Supplied material:
###

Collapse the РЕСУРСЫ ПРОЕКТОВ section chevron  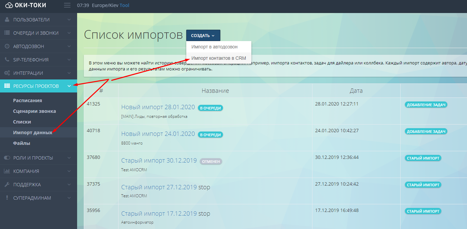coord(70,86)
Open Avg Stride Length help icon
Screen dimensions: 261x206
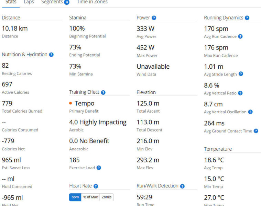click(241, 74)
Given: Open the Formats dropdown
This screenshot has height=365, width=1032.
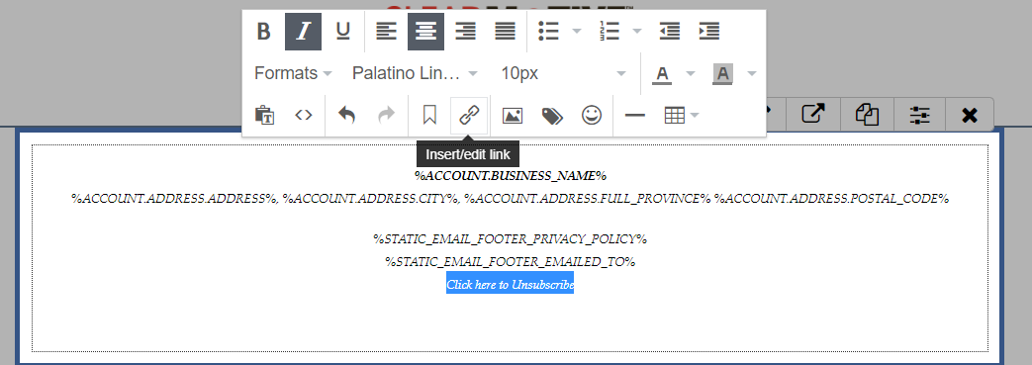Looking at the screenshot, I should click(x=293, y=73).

###

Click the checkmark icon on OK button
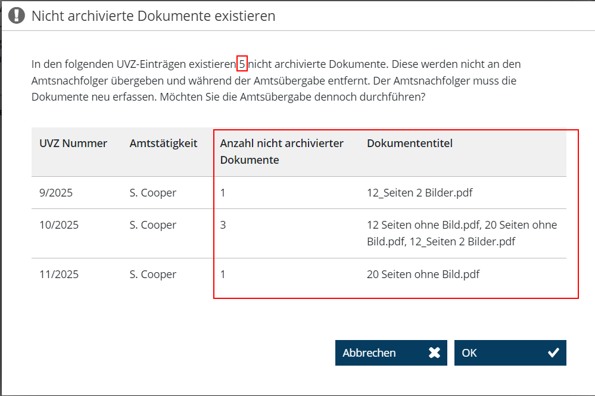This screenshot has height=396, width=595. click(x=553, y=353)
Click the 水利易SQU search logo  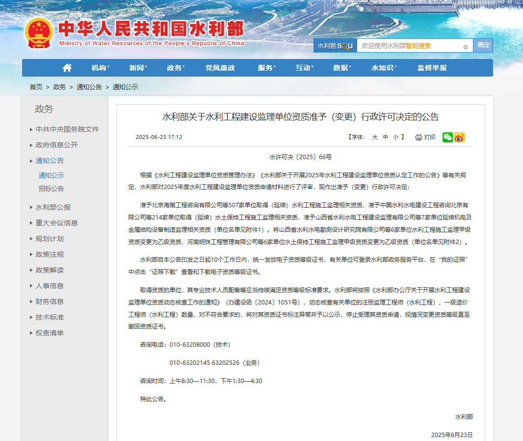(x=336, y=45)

###

Activity: In the data shown above, how many lines hold the string "Open"? The answer is the number alone.

Task result: 2